Agence France Presse English
“Mecca-Cola” inventor Tawfik Mathlouthi is bringing his popular product to the Middle East, confident that in troubled times a politicised soft drink will sell in the heart of the Islamic world.
After shifting more than 2.2 million bottles in Europe in just two months, he has signed a deal with an Emirati firm, Mojarrad General Trading (MGT), to build a production plant in Dubai with distribution rights across the Middle East.
“Saudi Arabia has already ordered five million 1.5 litre bottles,” said Mathlouthi, a Franco-Tunisian radio journalist.
The new outfit, Mecca Middle East Co., with capital of four million dollars, hopes to bring the plant on line before the end of the year at the Jebel Ali free zone, the biggest in the region.
Annual sales of 200 million bottles are targeted.
“Several countries in the Middle East, including Syria, Lebanon, Sudan, Iran, Iraq, Yemen, Jordan and Libya have already agreed about distribution rights,” he said.
Mathlouthi has no qualms about exploiting the Muslim holy city, saying he intends to build “a strictly humanitarian foundation and a means of fighting against American hegemony.”
But he adds that he “admires America”, seeking only “to establish a lucrative operation that helps to ease human suffering, the worst of which is endured by the Palestinians.
“What I condemn is the double-handed policy of the United States,” said Mathlouthi.
Twenty percent of profits Mecca-Cola goes to charity, Mathlouthi told AFP.
Half of that goes on Palestinian children, education and heritage.
“The other 10 percent will be given to charities in Europe which work for world peace and support the Palestinian people’s legitimate struggle for independence.”
The label on the bottle is not dissimilar to Coca-Cola, printed in the same bright right with white lettering.

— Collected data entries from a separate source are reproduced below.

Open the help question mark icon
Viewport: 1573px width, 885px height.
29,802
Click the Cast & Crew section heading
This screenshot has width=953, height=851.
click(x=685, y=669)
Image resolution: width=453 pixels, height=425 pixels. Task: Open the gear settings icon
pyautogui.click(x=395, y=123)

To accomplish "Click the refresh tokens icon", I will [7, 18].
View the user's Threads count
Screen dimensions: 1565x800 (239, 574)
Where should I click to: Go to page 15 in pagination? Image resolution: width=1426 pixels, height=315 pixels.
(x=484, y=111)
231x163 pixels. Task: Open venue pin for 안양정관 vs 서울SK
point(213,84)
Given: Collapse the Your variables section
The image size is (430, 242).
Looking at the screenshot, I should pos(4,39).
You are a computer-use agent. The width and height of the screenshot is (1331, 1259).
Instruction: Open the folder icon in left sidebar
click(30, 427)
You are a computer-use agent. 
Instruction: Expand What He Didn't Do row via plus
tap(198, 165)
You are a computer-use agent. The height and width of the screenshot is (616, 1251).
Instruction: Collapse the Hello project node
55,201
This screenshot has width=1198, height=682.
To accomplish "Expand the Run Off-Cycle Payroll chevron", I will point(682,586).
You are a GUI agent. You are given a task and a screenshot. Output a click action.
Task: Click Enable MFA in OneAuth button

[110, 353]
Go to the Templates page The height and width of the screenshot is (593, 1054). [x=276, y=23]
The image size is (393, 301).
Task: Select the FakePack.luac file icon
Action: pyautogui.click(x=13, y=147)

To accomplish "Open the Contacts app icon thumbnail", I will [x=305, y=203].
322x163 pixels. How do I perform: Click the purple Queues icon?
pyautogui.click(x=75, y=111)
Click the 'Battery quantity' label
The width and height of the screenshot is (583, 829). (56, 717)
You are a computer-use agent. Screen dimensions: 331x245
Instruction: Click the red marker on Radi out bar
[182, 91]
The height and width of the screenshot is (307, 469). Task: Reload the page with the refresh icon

“Ten percent for Palestine” and “10 percent for European charities” is printed in Islamic green on the label, which includes a picture of al-Aqsa mosque in Jerusalem.
“Don’t Drink Stupid, Drink Committed”, says the campaign slogan, over another political statement: “United we stand for dignity”.
“South African officials have asked us to devote 10 percent of the profit to help children suffering from AIDS,” added Mathlouthi.
He said an Iranian cola named Zam Zam-Cola, after the holy spring at Mecca, had provide inspiration. Zam Zam found a market last year among Arab populations urged to shun Western products in protest at US policy in the Middle East.
“The name Mecca recalls the holy city of Islam,” he said. “At a time of Islamophobia, it seem important to have a unfiying symbol. Don’t all eyes turn towards Mecca to call on Allah to stop injustice?”
Mathlouthi is already working on plans to launch “Halal Fried Chicken”, with a nod to Kentucky, and a coffee drink to be called “Mecca-Cola-coffee”.
Meanwhile, Mathlouthi has gone to Pakistan to try to break into a first Asian market.